On 05/07/06, Steve Bennett stevage@gmail.com wrote:
- why those are not kept
Last I heard, disk space. Logging each of ~11-12 thousand hits per second => full disk.
- whether they could be turned on for brief periods (like 24 hours) to
allow periodic data collection
Possible, see below...
- what alternative solutions might exist
It seems like there are at least three different places where log data could be collected:
- on the mysql database - probably very "expensive"
Forget it.
- on mediawiki (ie, in php code) - probably much more attractive,
could add tuning to only record every 10th or 100th hit or whatever
You can't "store" stuff in PHP, it would have to log to the file system or elsewhere anyway.

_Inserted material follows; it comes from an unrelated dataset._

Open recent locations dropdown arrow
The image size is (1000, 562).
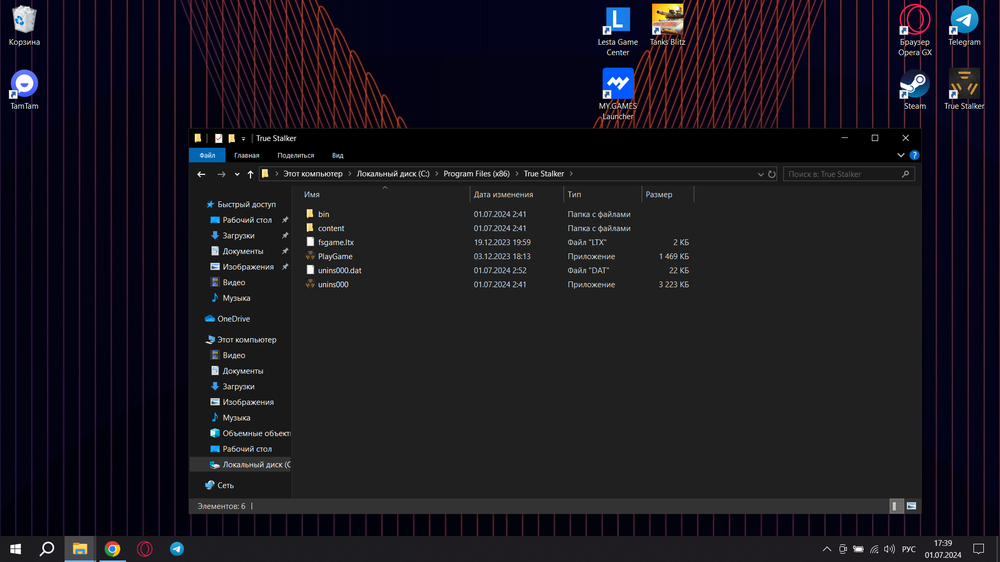click(237, 174)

- on the "squids" (presumably, proxy servers) - no idea
Squid in this case refers to the Squid web caching software. "The Squids" is our semi affectionate name for bundles of caching proxies that stop millions of queries from killing the rest of our cluster.
Is there absolutely no way that data could be collected at any of these points, even for short periods, and even filtered?
It's been thrown about before a lot, and a lot of "perhaps" is said, but not a lot of work is done. Periodic statistics collection could mean the sample is not quite consistent, but...meh.
There are lots of people stating it can be done, but not a lot of them doing it.
Rob Church